À une époque où l’animal est perçu avant tout comme un être domestique, compagnon de vie ou sujet à protéger, la vénerie se heurte à une incompréhension. Cette vision moderne de l’animal, bien qu’il soit évidemment sensible, tend à vouloir le protéger de tout risque, sans distinction entre les environnements dans lesquels il vit. Cela crée une opposition entre une société qui s’éloigne des réalités du vivant et une pratique qui repose sur une interaction naturelle et équilibrée.

Loin d’être une pratique cruelle, la vénerie respecte les mécanismes propres à la vie sauvage : la traque, la fuite et l’instinct de survie. Contrairement à l’idée reçue d’une poursuite impitoyable, l’animal conserve, plus que dans nulle autre chasse, ses chances de s’échapper, car il évolue dans son propre environnement, en pleine possession de ses capacités naturelles. Cet aspect de la vénerie, qui repose sur le respect des interactions entre les espèces et leur habitat, se heurte souvent à une perception moderne qui ne saisit pas pleinement le rôle crucial et la place de l’animal dans la biodiversité.
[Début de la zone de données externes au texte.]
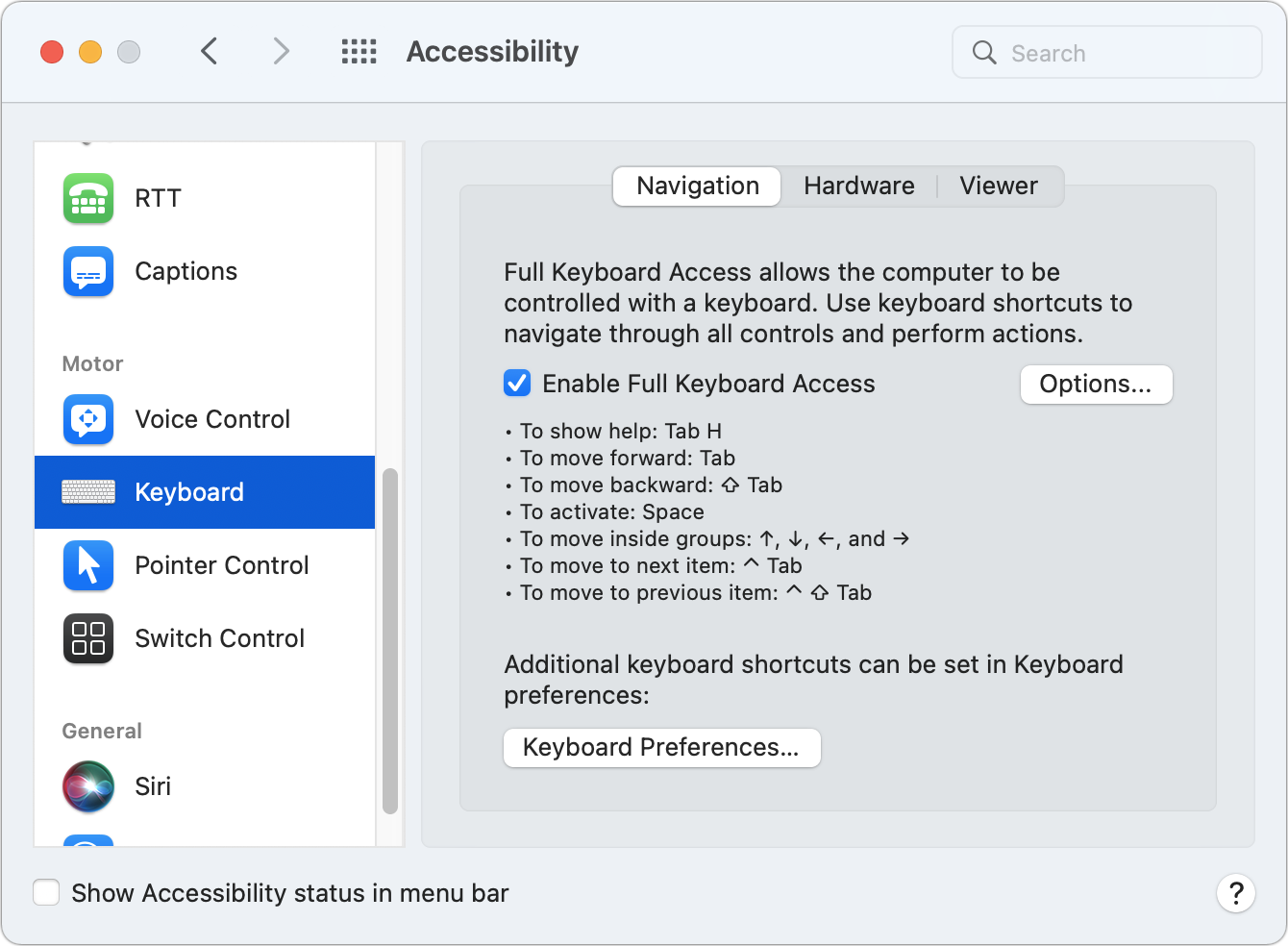Viewport: 1288px width, 946px height.
Task: Click the Keyboard Preferences button
Action: (661, 747)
Cette déconnexion entre l’homme et l’animal sauvage nous amène à une réflexion plus générale : que restera-t-il de notre lien à l’animal lorsque celui-ci sera réduit à des êtres domestiqués, privés de leur animalité ? Francis Wolff, philosophe et professeur émérite à l’École normale supérieure, livre sa réponse : “En interdisant ces pratiques, l’humanité n’a pas à y gagner grand-chose et l’animalité peut y perdre énormément. Que restera-t-il pour peupler les rêves de l’Homme de son Autre qui est l’animal, parfois redoutable, parfois nuisible, parfois admirable, lorsqu’il ne restera plus que des chats sur des moquettes à qui on aura coupé les ongles et coupé les couilles. Que restera-t-il des rêves de l’humanité ?”.

En définitive, la chasse à courre au 21ème siècle – loin des clichés – interroge notre rapport contemporain à l’animal et à la nature. La question demeure : que deviendront nos relations avec l’animal sauvage si elles sont limitées à une vision domestiquée, édulcorée de la faune ? À travers la réflexion de Francis Wolff, il nous est rappelé que la richesse de notre imaginaire, de notre humanité même, est indissociable de cet « Autre » qu’est l’animal, avec ses forces, ses faiblesses, ses mystères. La vénerie, en renouant avec cette réalité naturelle, ne cherche qu’à maintenir ce lien, fragile mais essentiel, entre l’homme et la nature.

Thomas Galichon

Avec l’aimable autorisation de la Revue Nationale de la Chasse.